PASSAGE:

## start

There are actually two types of buses the MBTA calls Silver Line buses. The Washington Street buses have no trolley wire capability. Only the South Station ones do. And in practice I think the outbound trolleybuses from South Station all continue beyond the trolley wire these days.

Then there are also the Harvard Square trolleybuses.

This Wikipedia article really needs some renaming or something, since it's really just about the Harvard Square trolleybuses; its title was more accurate for the pre-SL1/SL2/SL3 days.


----------



## Joel N. Weber II

WhoozOn1st said:


> At the L.A. Gathering me and chuljin were talking about trolley buses in San Francisco. He hadn't understood at first why trolley buses, but had come to understand that the torque of electric motors is very effective in a hilly environment. Vancouver, BC, also has trolley buses in a hilly environment, and Seattle - hilly as well - has dual-use buses. But Boston's pretty flat, isn't it? So what's the trolley bus rationale?


Didn't you say something somewhere about Boston allegedly having the first subway system? Trolleybuses don't need nearly as much ventilation as diesel buses when they run through tunnels. That was the historical rationale for keeping the trolleybuses running after the streetcar tracks feeding what is now the Harvard Square busway went away, though these days the MBTA runs quite a few diesel buses through the Harvard Square busway, too.

The Silver Line tunnels are somewhat longer than the Harvard Square bus tunnels, and I expect ventilation adequate for diesel buses would require substantial investment.



WhoozOn1st said:


> EDIT: As a railfain it may seem like apostasy, but I like trolley buses. Electrics!


One of the Harvard Square trolleybus routes goes to Waverly Square, which is a stop on the MBTA Fitchburg Line. The Gathering could include an official or unofficial trip out on the Fitchburg Line and back on a trolleybus if I'm understanding that trolleybus route correctly. Though Wikipedia claims that the trolleybuses don't run on Sunday.

## end

GIVEN MATERIAL:
## start

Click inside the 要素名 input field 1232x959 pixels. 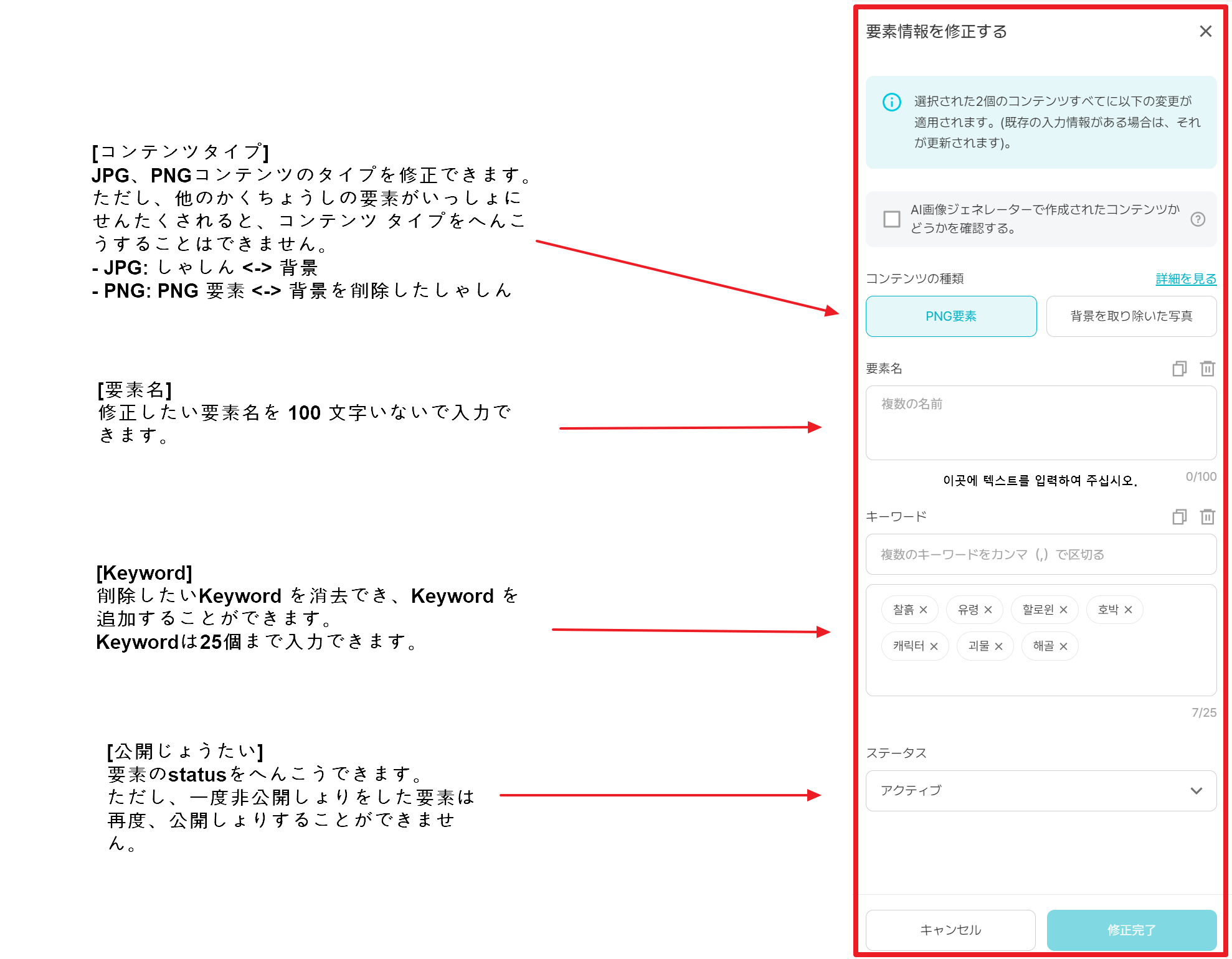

## end

GIVEN REQUEST 1: Return everything in the trolleybus thread from "There are actually" down to "wire these days.", word for word.
GIVEN REQUEST 2: Put this sentence from the trolleybus thread into Spanish: "Trolleybuses don't need nearly as much ventilation as diesel buses when they run through tunnels."

EXERCISE ANSWER 1:
There are actually two types of buses the MBTA calls Silver Line buses. The Washington Street buses have no trolley wire capability. Only the South Station ones do. And in practice I think the outbound trolleybuses from South Station all continue beyond the trolley wire these days.

EXERCISE ANSWER 2: Los trolebuses no necesitan ni de lejos tanta ventilación como los autobuses diésel cuando circulan por túneles.